* _EXERCISE_: Only the lines of the data below from the one with "This screenshot has width=895, height=738." through the one with "The width and height of the screenshot is (670, 555)." are wanted. Repeat them exactly.

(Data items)
=====

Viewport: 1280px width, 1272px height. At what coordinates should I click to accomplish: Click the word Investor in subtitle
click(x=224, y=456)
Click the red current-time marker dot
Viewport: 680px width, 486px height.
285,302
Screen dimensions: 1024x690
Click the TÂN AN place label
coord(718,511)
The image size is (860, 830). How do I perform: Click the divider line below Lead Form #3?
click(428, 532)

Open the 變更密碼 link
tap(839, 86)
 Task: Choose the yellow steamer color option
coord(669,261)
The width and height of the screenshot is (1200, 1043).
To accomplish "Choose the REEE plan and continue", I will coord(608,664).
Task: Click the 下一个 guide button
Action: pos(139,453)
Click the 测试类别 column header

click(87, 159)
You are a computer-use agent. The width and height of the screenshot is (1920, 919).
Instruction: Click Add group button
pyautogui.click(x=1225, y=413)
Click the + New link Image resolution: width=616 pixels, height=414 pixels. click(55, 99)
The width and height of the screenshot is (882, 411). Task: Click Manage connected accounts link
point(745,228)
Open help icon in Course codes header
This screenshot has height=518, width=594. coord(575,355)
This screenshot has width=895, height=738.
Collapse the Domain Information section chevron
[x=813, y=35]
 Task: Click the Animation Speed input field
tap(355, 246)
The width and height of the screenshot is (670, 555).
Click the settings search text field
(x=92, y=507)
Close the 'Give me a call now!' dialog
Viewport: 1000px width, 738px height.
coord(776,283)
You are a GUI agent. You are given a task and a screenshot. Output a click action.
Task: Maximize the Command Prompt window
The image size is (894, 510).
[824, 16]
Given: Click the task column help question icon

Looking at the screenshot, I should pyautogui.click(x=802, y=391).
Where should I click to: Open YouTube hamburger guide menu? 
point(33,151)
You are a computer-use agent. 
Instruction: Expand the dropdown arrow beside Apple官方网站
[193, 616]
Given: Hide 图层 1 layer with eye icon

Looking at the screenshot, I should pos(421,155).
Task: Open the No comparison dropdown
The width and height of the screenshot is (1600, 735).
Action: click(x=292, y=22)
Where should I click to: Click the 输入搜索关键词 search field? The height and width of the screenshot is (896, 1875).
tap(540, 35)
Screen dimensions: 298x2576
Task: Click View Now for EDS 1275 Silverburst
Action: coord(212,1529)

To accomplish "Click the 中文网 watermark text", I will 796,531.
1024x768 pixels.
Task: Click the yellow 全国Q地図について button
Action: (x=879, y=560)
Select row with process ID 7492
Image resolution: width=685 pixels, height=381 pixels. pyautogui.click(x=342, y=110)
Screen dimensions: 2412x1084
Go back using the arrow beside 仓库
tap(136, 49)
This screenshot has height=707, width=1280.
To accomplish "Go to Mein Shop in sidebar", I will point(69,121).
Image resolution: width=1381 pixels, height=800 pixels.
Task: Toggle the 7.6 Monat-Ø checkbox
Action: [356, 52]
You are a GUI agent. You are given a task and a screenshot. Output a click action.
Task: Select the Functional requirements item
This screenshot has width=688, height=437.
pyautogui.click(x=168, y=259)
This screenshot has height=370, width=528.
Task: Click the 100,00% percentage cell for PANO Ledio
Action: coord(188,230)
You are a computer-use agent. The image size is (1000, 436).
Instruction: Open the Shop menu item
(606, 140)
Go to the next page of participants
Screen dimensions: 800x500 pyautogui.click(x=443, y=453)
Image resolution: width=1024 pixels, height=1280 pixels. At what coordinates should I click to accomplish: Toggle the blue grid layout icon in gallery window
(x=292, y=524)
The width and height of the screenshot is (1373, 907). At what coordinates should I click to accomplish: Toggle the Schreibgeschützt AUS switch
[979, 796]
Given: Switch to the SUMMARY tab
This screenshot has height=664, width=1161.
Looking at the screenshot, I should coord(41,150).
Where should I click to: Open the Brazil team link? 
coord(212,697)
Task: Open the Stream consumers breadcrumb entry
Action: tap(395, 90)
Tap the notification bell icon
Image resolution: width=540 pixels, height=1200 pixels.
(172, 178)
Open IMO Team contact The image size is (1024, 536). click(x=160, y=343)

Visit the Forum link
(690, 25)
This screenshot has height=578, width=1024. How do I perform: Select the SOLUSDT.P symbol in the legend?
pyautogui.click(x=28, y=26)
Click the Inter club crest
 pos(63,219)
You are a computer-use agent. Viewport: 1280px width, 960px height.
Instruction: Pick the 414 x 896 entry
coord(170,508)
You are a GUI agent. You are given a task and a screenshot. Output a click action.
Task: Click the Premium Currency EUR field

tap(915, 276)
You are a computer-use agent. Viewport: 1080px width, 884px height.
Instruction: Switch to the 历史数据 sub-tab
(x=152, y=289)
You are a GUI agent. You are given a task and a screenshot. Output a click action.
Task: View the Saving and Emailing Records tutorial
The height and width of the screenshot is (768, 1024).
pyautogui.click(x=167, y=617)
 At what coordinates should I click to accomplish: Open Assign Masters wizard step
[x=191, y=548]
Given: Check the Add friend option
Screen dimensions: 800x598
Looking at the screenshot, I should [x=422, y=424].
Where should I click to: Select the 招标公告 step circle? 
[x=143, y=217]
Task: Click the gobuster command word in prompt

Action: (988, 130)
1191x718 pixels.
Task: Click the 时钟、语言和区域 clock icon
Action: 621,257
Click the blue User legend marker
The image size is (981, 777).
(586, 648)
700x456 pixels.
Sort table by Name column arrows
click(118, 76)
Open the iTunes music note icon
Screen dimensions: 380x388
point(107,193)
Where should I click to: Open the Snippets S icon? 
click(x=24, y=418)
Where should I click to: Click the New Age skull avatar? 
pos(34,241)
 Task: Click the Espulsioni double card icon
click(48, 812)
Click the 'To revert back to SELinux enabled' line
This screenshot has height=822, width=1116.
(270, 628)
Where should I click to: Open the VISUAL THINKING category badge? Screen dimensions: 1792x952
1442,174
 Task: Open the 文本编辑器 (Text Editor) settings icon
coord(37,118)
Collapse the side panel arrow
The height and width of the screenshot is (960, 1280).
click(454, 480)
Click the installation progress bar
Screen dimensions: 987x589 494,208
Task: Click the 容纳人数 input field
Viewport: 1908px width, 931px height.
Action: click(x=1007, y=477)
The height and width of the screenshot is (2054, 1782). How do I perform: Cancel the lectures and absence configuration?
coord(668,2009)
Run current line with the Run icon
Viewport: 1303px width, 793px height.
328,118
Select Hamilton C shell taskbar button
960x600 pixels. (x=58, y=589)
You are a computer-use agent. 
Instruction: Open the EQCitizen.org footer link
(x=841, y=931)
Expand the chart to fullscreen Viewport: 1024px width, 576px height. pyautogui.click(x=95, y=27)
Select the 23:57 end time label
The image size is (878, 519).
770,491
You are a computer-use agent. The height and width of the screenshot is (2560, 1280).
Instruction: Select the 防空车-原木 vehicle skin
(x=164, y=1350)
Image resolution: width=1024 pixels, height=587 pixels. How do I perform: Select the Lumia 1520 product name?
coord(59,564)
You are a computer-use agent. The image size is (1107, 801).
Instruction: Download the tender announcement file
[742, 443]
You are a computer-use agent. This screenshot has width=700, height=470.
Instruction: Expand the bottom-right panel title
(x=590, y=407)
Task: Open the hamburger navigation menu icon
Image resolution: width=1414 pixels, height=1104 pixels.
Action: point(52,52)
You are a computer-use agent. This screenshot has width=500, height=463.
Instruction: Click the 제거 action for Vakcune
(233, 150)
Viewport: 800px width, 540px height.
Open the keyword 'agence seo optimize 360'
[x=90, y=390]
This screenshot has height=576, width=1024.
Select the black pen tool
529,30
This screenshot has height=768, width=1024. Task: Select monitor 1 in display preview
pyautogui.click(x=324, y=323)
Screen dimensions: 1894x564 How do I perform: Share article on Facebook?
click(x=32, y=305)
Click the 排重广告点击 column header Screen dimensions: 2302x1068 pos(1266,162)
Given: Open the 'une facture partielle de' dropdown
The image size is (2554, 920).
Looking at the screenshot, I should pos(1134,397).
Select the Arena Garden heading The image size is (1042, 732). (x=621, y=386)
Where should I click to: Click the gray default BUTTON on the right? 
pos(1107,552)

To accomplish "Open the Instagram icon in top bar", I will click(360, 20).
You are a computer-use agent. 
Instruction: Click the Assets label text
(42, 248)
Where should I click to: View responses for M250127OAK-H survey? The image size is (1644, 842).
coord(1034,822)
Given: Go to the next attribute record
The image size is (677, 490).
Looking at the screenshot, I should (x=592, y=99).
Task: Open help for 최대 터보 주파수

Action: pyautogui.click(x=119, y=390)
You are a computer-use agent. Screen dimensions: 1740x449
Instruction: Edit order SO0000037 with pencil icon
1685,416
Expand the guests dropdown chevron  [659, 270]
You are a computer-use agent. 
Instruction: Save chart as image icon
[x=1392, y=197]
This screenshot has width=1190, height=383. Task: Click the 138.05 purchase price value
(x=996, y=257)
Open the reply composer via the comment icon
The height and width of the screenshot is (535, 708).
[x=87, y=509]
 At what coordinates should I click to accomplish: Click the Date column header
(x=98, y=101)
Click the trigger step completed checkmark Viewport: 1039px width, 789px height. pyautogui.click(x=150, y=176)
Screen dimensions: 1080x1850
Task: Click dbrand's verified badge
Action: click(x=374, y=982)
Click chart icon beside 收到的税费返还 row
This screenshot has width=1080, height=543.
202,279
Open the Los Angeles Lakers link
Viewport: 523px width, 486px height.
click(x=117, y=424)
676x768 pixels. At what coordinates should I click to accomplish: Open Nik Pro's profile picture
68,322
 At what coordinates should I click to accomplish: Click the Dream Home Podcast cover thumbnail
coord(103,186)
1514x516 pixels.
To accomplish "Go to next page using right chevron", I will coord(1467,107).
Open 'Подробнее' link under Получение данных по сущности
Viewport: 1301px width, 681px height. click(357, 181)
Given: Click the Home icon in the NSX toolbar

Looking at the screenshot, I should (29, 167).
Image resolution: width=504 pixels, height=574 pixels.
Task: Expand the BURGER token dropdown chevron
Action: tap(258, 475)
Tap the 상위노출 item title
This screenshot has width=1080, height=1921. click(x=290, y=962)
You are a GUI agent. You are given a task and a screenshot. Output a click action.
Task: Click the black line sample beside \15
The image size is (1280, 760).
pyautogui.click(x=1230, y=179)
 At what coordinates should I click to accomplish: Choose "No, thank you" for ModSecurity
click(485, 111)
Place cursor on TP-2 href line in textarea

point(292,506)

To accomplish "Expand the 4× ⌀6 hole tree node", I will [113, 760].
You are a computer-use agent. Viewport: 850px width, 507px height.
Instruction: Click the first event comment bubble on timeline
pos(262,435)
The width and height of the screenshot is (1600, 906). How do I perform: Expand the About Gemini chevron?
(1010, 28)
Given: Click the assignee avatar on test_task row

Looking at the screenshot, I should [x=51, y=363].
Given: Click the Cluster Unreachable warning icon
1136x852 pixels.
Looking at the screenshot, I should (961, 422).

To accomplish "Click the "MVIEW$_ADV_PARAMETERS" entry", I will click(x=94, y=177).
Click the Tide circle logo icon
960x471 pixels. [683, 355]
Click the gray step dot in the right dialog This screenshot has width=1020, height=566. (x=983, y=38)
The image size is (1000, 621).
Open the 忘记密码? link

=====

* _ANSWER SPACE_:
This screenshot has width=895, height=738.
Collapse the Domain Information section chevron
[x=813, y=35]
 Task: Click the Animation Speed input field
tap(355, 246)
The width and height of the screenshot is (670, 555).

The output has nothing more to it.